Nine Premier League clubs are in the Money League top 20: Tottenham (9th), Chelsea (10th), Aston Villa (14th), Newcastle (17th) and West Ham (20th).
Top-ranked women’s football club earns more than €150 million in revenue for the first time
Now in its fourth year, the Deloitte Football Money League highlights the top 15 earning women’s clubs in the world. In another record year, these clubs reported average revenues of over €10m (approx. £840m) for the first time, with cumulative revenues of €158m (approx. £132.72m), a 35% increase on last year’s total.
This year, Arsenal Women dethroned FC Barcelona Femeni for the first time, coming out on top with a turnover of €25.6m (about £21.5m), an increase of 43% on the previous season. Significant investment in fan data and activation has enabled us to achieve attendance figures of over 35,000 on five separate occasions throughout the 2024/25 season.
Chelsea Women rank a close second (£21.3m) and generate the highest commercial revenue (£16m) of the top 15. FC Barcelona Femeni (£18.5m) continued their good form in the domestic season and finished in the top three.

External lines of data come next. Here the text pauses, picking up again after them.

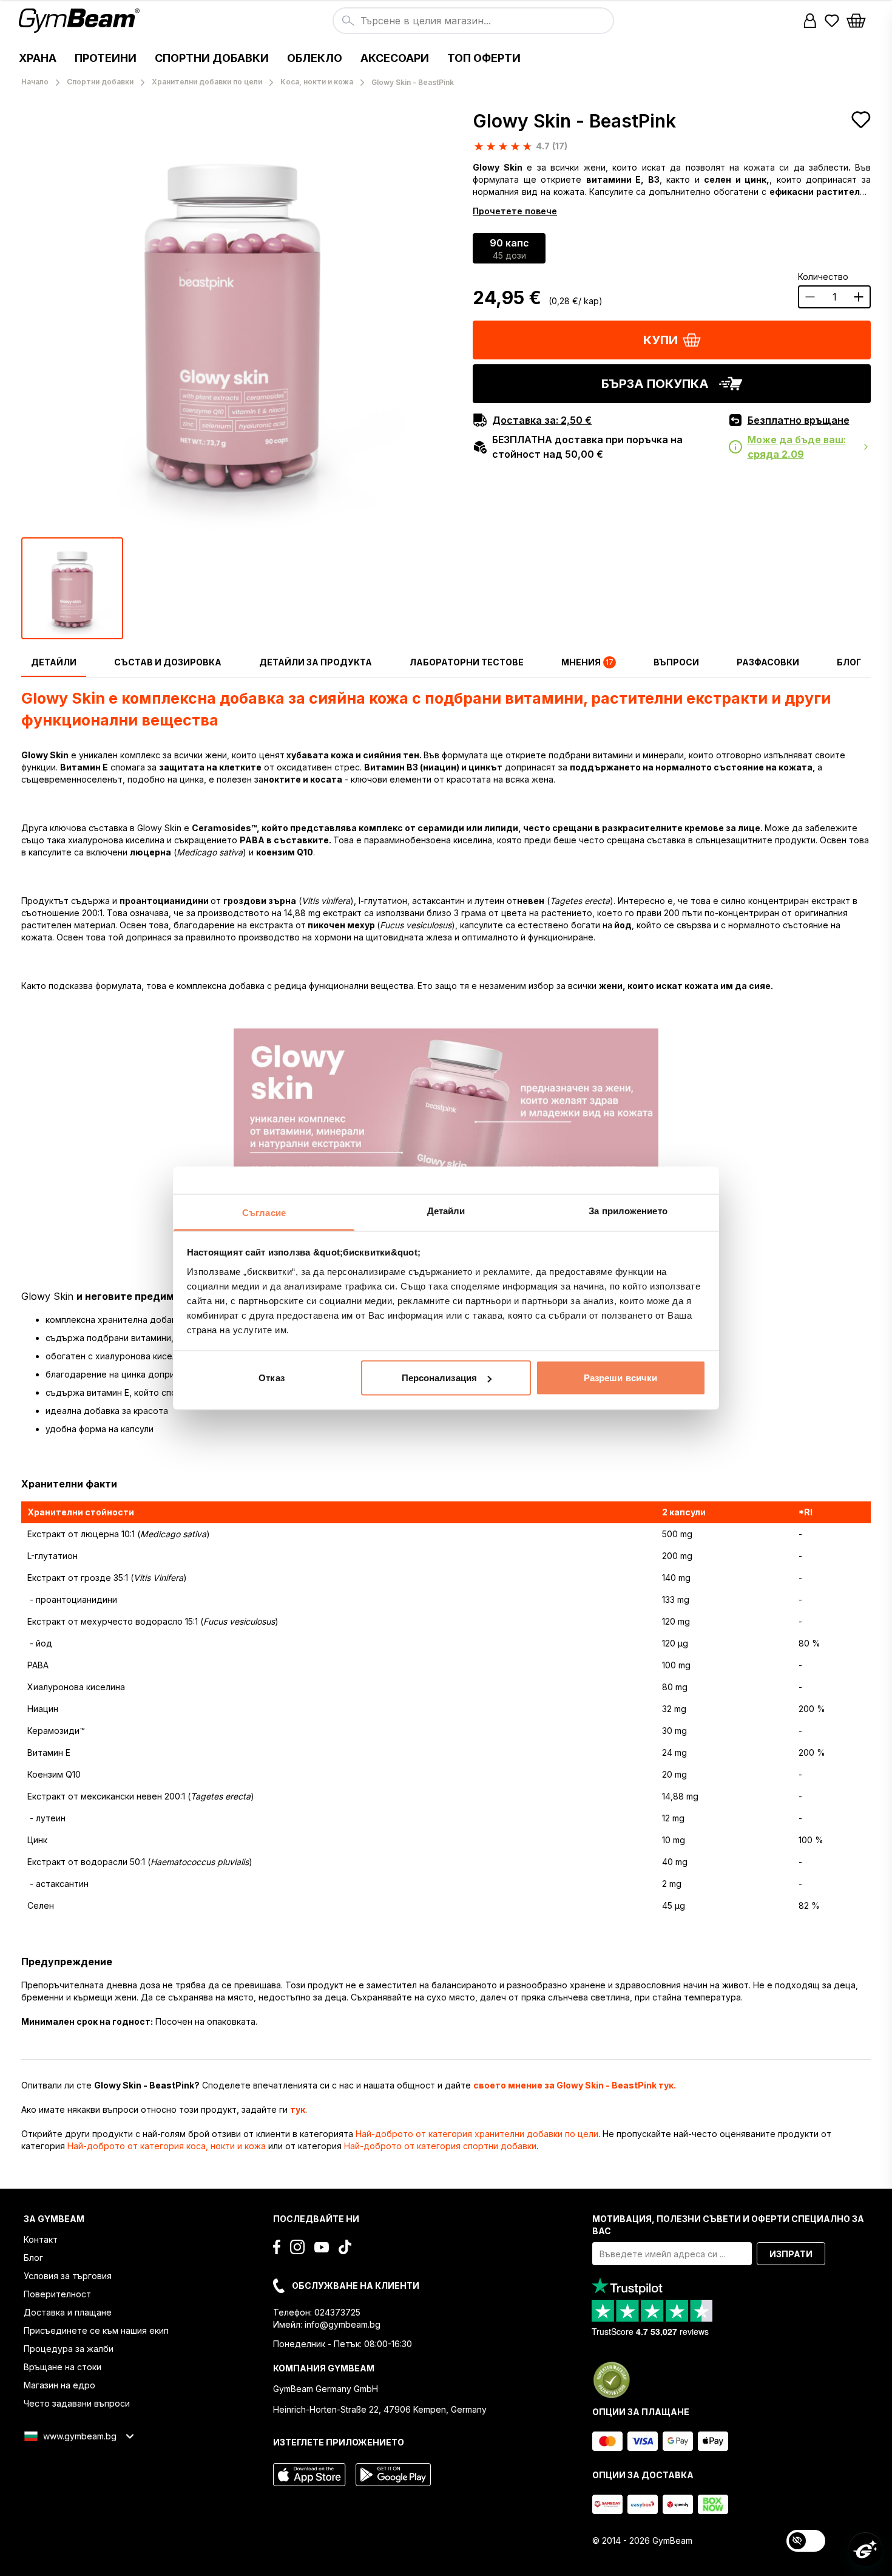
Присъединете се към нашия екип (96, 2330)
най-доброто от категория (477, 2134)
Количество (823, 276)
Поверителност (57, 2294)
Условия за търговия (68, 2276)
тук (297, 2109)
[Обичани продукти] (832, 20)
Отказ (271, 1378)
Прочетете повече (515, 211)
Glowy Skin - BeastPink (574, 121)
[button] (810, 20)
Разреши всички (620, 1378)
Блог (33, 2257)
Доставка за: (542, 420)
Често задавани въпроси (77, 2403)
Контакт (41, 2239)
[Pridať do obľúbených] (861, 119)
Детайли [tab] (446, 1210)
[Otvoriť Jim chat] (865, 2549)
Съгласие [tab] (264, 1212)
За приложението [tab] (628, 1210)
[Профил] (810, 20)
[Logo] (81, 20)
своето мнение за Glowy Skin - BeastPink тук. (574, 2085)
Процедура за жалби (68, 2348)
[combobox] (473, 20)
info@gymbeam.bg (342, 2324)
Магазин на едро (59, 2385)
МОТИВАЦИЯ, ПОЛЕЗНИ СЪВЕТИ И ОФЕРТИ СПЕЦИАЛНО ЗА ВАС (728, 2225)
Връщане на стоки (62, 2367)
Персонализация (439, 1378)
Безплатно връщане (799, 420)
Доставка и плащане (68, 2312)
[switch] (805, 2541)
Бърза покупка (655, 383)
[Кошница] (859, 20)
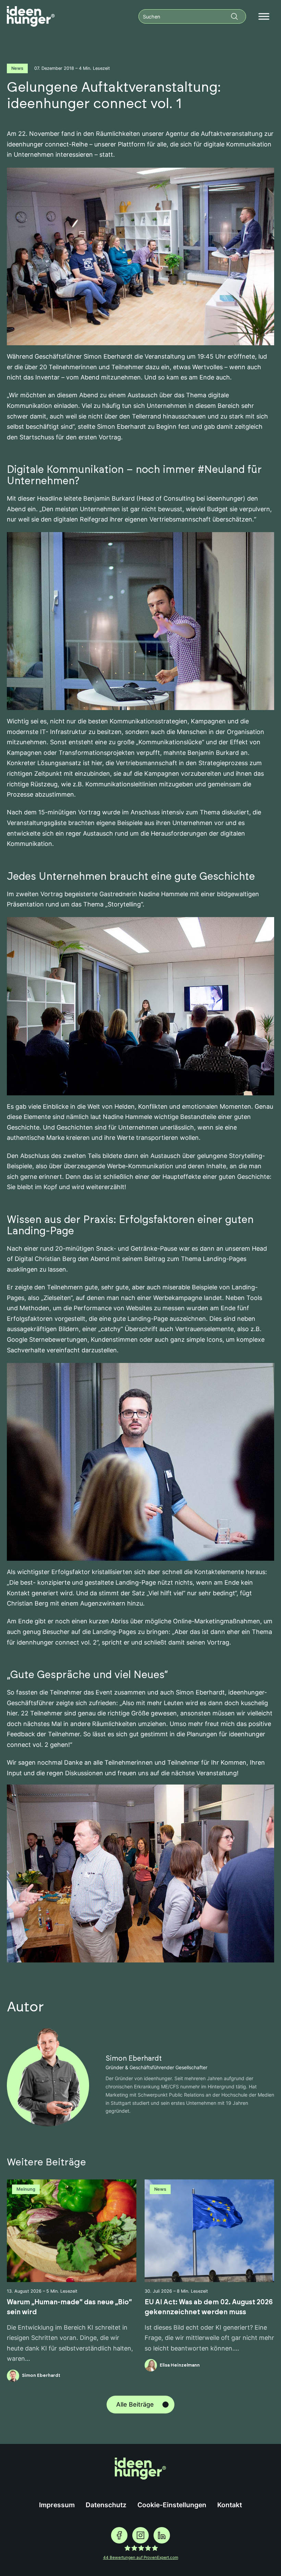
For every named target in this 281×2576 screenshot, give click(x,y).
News (17, 68)
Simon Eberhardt (134, 2058)
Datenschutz (106, 2505)
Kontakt (229, 2505)
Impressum (57, 2505)
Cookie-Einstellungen (171, 2505)
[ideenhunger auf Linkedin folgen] (162, 2535)
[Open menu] (264, 16)
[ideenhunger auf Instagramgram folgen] (140, 2535)
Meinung (25, 2189)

Jennifer Haskell, Knowledge and Insights Lead, Deloitte Sports Business Group, said: “While there has been significant growth in women’s soccer in recent years, the transition from start-up to establishment requires consistent time, investment and effort to develop the foundation in the right way.”
“As we face further milestones, including new and expanded competitions on the biggest stages, industry leaders must continue to innovate while protecting the wants and needs of fans and players to foster a more sustainable future for gaming.”